The Year Prescriptive Analytics Takes Centre Stage

2016 is going to see a big shift in how businesses take advantage of data analytics.

The Year Prescriptive Analytics Takes Centre Stage

Despite incredible advances over the past few years, we’ve barely scratched the surface on the full potential of analytics. Until now, analytics has been our business guide when making decisions, but this style of analytics technology is just the tip of the iceberg. Prescriptive analytics is taking business decision making to a whole new level, so you better prepare for it to take centre stage this year.

Prescriptive analytics is an advanced form of analytics which uses descriptive and predictive analytics to decipher the best course of action in a business situation. Essentially, instead of just answering the question “what should we do?” prescriptive analytics answers “how can we make ‘X’ happen?”

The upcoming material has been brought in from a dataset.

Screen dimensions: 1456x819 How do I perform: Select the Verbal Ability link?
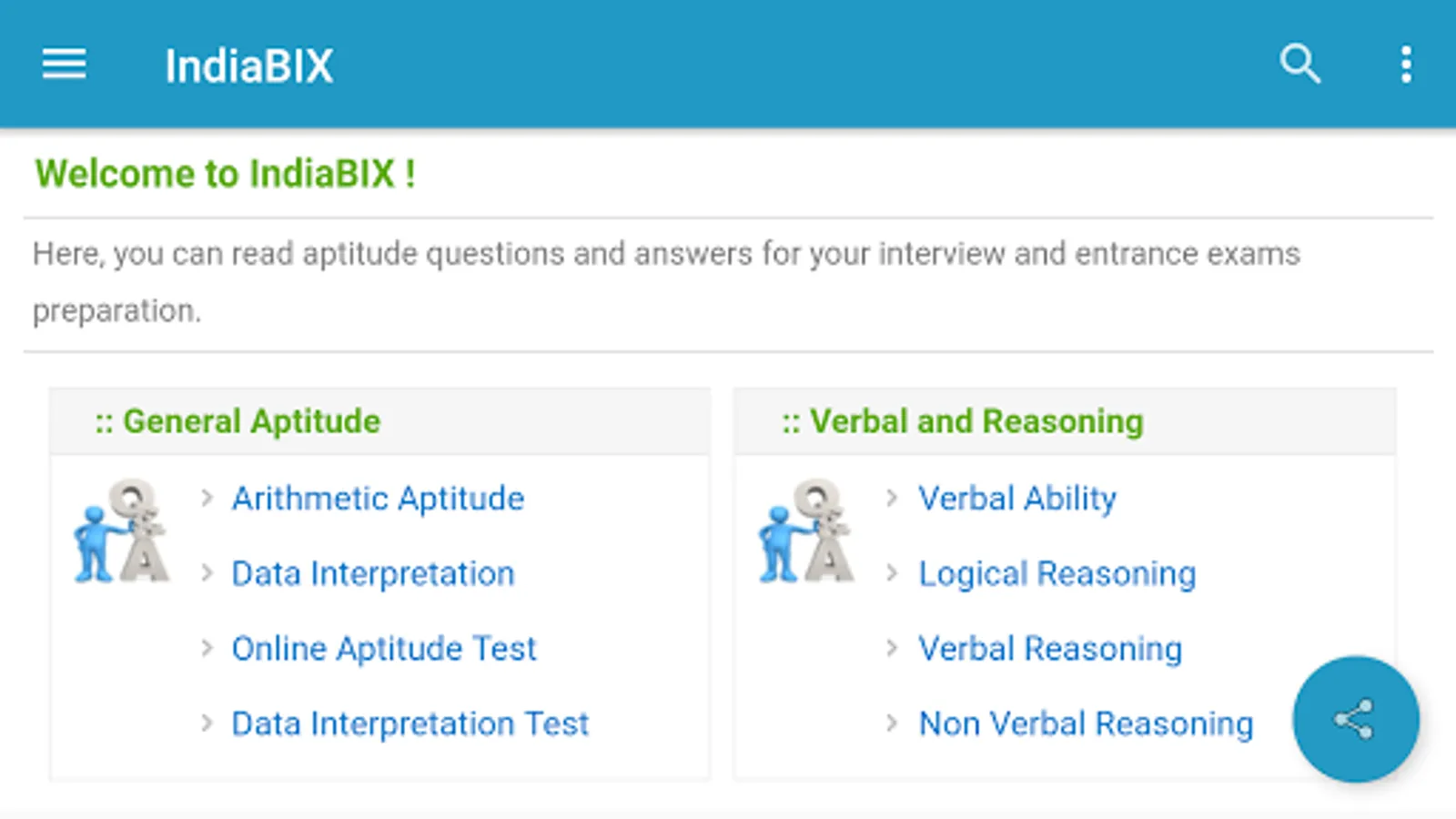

With the New Year just starting, I thought it would be fun to make a few predictions about the role of prescriptive analytics and where I believe things are heading in 2016:

  1. Streaming isn’t just for movies and music, it’s for analytics too
    From the Internet of Things to healthcare to cyber terrorism, it’s no longer just about gathering and analysing data. It’s about gathering, analysing and acting on data as it happens. With hardware commoditised (or bypassed entirely in favour of the cloud), and open source software (e.g., Apache Ignite, Spark streaming, Storm) coming into its own, it is now economically feasible to squeeze even more value out of data in real time. A cornerstone of prescriptive analytics, Streaming analytics will come of age in 2016.
  2. It’s not quite Spielberg’s Minority Report, but predicting cybercrime is a reality
    Antivirus is great. But it’s not bulletproof. The same goes for firewalls and countless other defensive technologies. This is a huge problem that has remained unsolved for years, that one cannot build strong enough defences for. Prescriptive analytics is emerging as ‘The Next Big Thing’ in cyber security. Identifying anomalous behaviour and recognising patterns as they are developing enable analytics to sound the alarm before attackers can harm the organisation. Prescriptive analytics will become a must-have security technology.
  3. Lifestyle analytics becomes part of daily life
    In 2016, the Internet of Things will go even more mainstream. From home appliances to cars to automated shopping, “lifestyle analytics” is poised for explosive growth. Groceries delivered without an order having to be placed. Doctors monitoring patients remotely 24/7/52. Biometric security. It’s all coming together thanks to the cloud and all the devices and sensors that surround us. In 2016, lifestyle analytics will be integrating prescriptive analytics into our lives.
  4. The Big Data belly ache – rethinking what’s really important
    It seems as though major data breaches are happening daily. From banks to retailers to government agencies, bad guys are accessing personal data at a staggering rate – millions of records at a time. In the upcoming year, I believe businesses that have been collecting Big Data without putting thought into what they really want to collect – what is useful, what is superfluous, what is risky to store – will start to suffer from Big Data indigestion. Businesses need to put greater care into governance, or face serious consequences due to the cost, liability, dangers and headaches involved in storing so much sensitive-yet-unnecessary data spread across the organisation.
  5. Beware of wolves in data scientist clothing
    A growing number of crowd sourced and open sourced algorithms available today have bugs in them or offer questionable value.  Many companies are storing too much data and using iffy algorithms (do you know how it works, why it works, did you test that it works), and hiring practitioners with limited expertise who may apply these resources without knowing where the deficiencies are. This will result in negative impacts to businesses as they rely on the results of the computation.  We need to understand, test, and harden our algorithms, and develop more consistent expertise in applying them. In 2016, I see the industry having to deal with challenges created by the flood of open source algorithms and a dearth of qualified analytic scientist practitioners.

What do you think lies ahead for the year of 2016? I would love to hear your thoughts on where analytics is heading in 2016. Regardless of what happens, I know next year will be exciting and full of change. Enjoy 2016!